A escravidão moderna
Há quem diga que o trabalho, por si só, enobrece o homem. Vejo, porém, mentes escravizadas, compelidas a se moldar conforme as regras do sistema. Presencio figuras brilhantes que definham, perdem o vigor, desistem antes do tempo.
Considerando-se inferiores, esquecem-se de enaltecer suas qualidades e habilidades, uma vez que não se encaixam nos moldes propostos e vivem tentando realizar tal feito.
Desde cedo, fomos ensinados a não reconhecer como úteis os saberes empíricos.

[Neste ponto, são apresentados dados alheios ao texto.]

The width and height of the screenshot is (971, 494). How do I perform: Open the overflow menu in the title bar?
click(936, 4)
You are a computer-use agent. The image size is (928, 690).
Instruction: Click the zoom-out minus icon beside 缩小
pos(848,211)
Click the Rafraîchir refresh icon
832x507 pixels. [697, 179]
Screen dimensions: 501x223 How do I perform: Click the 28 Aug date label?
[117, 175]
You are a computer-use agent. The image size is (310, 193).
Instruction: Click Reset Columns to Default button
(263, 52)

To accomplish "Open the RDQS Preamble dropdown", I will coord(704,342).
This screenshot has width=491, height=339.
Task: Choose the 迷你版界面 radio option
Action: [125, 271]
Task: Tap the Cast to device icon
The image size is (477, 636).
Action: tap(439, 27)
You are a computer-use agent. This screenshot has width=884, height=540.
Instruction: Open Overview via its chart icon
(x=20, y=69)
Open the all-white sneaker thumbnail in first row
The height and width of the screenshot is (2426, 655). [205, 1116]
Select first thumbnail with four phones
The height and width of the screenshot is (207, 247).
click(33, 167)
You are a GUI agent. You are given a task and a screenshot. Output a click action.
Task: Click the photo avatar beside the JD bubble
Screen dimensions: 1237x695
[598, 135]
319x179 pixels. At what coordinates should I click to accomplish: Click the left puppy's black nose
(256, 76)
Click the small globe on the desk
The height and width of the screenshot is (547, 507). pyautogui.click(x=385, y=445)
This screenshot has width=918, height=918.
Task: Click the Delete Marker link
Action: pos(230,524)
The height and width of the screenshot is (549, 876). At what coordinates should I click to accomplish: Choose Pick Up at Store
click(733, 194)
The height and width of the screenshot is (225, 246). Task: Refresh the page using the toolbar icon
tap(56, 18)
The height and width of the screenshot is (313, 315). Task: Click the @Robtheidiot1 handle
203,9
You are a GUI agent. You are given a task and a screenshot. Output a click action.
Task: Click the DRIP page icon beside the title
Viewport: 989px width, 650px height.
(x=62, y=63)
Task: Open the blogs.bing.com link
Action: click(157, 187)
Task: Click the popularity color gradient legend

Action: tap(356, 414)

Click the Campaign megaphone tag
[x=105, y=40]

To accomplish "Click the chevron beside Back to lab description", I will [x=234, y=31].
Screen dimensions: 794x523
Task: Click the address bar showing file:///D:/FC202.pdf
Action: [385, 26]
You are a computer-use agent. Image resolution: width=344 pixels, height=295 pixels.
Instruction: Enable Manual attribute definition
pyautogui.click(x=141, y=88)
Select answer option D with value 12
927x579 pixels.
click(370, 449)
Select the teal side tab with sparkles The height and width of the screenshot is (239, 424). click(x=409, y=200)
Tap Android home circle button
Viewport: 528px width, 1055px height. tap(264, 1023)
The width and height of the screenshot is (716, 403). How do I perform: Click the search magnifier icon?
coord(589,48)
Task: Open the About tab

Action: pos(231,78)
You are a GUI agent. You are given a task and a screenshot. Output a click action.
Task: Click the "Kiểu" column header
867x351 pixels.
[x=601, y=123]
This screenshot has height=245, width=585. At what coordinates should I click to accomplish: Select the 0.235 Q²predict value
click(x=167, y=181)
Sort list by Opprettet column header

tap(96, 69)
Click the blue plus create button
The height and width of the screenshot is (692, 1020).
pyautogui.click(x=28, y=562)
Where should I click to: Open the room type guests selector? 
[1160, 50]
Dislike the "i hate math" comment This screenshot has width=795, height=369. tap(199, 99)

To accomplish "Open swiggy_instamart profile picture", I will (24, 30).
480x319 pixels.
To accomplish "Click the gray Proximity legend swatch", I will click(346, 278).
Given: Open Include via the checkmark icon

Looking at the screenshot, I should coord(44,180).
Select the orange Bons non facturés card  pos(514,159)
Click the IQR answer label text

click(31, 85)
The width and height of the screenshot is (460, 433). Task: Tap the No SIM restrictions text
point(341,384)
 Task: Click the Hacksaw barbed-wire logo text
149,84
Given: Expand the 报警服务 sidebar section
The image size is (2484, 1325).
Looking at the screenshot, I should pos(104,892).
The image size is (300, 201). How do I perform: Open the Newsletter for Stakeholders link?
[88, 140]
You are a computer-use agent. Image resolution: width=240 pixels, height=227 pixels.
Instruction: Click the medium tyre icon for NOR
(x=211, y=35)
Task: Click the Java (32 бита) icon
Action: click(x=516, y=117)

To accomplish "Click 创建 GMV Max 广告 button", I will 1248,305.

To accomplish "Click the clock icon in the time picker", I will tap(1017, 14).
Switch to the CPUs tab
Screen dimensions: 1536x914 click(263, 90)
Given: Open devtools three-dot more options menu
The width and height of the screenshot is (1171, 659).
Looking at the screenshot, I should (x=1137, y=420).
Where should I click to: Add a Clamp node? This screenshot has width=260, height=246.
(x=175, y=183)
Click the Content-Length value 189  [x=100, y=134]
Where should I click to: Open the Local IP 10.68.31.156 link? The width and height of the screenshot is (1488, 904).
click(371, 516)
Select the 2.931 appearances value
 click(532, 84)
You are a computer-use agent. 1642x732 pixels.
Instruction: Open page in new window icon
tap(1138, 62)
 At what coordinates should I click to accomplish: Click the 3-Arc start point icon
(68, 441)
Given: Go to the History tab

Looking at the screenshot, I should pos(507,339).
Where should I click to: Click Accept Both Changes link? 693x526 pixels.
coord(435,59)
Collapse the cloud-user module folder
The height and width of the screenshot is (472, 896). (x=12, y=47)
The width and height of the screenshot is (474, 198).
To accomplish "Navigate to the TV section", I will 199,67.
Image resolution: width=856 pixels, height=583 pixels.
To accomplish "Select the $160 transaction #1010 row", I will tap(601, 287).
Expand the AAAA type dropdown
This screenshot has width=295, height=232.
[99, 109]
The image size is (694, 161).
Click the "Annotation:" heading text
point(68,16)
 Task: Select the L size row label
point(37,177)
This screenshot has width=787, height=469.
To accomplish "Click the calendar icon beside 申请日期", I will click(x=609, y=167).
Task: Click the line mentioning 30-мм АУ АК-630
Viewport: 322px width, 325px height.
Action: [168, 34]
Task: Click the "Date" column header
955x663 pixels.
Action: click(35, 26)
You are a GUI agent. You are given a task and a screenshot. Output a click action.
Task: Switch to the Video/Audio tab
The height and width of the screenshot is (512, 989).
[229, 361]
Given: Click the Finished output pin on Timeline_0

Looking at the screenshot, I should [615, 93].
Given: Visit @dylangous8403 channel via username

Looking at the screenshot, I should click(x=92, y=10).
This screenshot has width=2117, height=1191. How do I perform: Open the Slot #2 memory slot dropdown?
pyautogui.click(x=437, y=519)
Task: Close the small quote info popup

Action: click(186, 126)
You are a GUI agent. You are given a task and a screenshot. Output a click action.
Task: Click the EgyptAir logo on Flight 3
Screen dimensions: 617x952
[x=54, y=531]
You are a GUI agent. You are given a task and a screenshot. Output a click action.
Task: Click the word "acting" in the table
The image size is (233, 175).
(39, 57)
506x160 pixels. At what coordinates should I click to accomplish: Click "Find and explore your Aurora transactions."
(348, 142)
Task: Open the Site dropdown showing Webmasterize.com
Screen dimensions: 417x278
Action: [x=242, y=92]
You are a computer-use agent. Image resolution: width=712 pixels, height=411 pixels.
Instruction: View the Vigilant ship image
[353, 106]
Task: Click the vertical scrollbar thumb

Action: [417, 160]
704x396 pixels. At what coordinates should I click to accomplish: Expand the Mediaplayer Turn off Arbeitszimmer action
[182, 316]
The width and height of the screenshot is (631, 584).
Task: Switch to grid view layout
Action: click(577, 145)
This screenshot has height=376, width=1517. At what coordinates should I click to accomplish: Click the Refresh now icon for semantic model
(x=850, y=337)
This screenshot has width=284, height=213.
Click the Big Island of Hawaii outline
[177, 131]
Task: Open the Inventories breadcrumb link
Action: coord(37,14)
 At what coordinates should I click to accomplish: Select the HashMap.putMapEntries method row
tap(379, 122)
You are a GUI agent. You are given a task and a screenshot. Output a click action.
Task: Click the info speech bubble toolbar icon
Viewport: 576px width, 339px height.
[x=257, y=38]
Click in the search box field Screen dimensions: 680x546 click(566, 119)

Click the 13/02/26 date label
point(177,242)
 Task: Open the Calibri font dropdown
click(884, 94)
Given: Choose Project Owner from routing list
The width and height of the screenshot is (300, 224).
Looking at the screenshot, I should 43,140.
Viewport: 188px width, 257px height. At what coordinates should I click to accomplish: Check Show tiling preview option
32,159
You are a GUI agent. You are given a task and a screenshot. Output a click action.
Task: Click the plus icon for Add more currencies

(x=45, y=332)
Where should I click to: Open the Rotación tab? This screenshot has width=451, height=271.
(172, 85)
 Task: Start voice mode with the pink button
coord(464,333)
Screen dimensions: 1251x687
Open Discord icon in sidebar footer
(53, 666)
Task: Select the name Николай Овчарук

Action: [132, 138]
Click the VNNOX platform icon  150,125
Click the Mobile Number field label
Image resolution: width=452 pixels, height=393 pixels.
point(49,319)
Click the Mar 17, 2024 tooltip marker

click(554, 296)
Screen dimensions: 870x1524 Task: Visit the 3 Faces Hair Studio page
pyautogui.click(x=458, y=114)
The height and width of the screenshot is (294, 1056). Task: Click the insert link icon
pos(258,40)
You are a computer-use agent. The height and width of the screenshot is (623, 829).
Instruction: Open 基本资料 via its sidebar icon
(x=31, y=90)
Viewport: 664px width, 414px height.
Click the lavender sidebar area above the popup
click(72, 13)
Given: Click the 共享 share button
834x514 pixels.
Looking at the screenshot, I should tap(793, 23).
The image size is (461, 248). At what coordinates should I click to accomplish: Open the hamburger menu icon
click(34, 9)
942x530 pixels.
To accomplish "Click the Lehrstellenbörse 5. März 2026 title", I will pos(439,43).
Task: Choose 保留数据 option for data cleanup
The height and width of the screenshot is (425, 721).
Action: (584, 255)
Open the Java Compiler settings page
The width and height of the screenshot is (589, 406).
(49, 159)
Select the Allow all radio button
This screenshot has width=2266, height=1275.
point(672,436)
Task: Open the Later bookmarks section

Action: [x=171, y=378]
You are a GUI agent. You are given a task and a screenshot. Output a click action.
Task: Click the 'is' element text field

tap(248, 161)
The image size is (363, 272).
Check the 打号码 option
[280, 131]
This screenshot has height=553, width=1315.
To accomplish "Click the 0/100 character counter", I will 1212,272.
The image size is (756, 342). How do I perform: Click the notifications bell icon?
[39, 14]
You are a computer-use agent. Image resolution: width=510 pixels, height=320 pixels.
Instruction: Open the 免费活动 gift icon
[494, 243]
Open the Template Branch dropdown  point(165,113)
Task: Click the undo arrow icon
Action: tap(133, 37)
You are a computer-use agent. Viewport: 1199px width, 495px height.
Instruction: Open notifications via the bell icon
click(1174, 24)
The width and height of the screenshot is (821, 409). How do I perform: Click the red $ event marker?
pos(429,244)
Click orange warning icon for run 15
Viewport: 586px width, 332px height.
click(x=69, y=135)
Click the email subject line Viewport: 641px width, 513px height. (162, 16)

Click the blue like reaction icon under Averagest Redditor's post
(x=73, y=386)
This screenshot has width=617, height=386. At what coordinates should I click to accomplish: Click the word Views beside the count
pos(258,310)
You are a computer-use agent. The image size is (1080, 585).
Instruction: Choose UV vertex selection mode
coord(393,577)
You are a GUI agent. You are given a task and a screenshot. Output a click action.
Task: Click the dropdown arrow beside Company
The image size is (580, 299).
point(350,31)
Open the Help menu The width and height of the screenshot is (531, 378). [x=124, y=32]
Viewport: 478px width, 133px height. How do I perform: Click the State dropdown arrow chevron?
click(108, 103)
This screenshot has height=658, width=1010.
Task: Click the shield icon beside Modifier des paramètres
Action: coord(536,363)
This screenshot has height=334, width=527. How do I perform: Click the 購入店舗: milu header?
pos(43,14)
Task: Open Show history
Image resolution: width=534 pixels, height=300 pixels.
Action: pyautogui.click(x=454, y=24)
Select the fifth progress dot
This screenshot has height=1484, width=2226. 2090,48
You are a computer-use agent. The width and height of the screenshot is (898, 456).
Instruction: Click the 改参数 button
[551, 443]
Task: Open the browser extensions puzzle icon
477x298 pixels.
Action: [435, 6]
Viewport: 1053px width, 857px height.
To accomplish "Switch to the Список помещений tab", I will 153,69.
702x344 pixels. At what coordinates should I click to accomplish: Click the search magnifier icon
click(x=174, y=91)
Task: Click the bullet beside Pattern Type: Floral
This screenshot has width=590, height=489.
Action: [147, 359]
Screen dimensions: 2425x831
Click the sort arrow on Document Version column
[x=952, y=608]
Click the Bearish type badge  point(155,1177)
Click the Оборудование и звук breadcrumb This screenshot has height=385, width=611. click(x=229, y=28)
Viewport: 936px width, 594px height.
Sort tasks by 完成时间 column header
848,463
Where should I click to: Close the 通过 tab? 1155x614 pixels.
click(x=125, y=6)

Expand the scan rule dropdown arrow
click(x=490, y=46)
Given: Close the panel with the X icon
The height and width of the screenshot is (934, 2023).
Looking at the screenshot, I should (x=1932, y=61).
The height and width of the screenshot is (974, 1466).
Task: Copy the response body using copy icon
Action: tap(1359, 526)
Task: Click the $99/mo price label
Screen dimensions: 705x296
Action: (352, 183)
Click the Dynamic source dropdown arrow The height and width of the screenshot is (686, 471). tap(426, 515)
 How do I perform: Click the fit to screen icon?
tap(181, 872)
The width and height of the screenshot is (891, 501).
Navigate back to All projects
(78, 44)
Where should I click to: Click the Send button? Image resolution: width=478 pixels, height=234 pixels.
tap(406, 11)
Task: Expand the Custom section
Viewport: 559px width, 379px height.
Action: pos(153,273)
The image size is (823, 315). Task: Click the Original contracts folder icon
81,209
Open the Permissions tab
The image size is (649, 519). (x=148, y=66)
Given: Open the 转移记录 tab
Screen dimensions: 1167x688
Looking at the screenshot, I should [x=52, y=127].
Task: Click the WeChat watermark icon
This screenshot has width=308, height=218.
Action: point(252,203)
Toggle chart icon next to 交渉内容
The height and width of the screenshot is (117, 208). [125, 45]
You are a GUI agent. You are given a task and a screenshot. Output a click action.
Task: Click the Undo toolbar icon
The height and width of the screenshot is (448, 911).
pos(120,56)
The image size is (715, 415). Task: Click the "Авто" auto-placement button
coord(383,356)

Podes ser excelente em diversas áreas, mas aí dizem que precisas conhecer e dominar regras e técnicas e, a partir de então, a naturalidade inerente à atividade desaparece e, com ela, o interesse.
Ensinamos as crianças e os jovens que o importante é ser bom em áreas específicas do conhecimento. Repetimos em alto e bom som que "fulano é excelente em português", que "o ciclano domina as regras matemáticas". Sem medo, fazemos com que decorem regras gramaticais, equações e fórmulas que provavelmente não terão aplicabilidade em sua vida adulta.
Criamos pessoas que se adaptam ao sistema, que respondem corretamente às questões propostas, que crescem e se adequam ao mercado de trabalho. Não é necessário raciocinar, somente aprender a obedecer, e isso é simples.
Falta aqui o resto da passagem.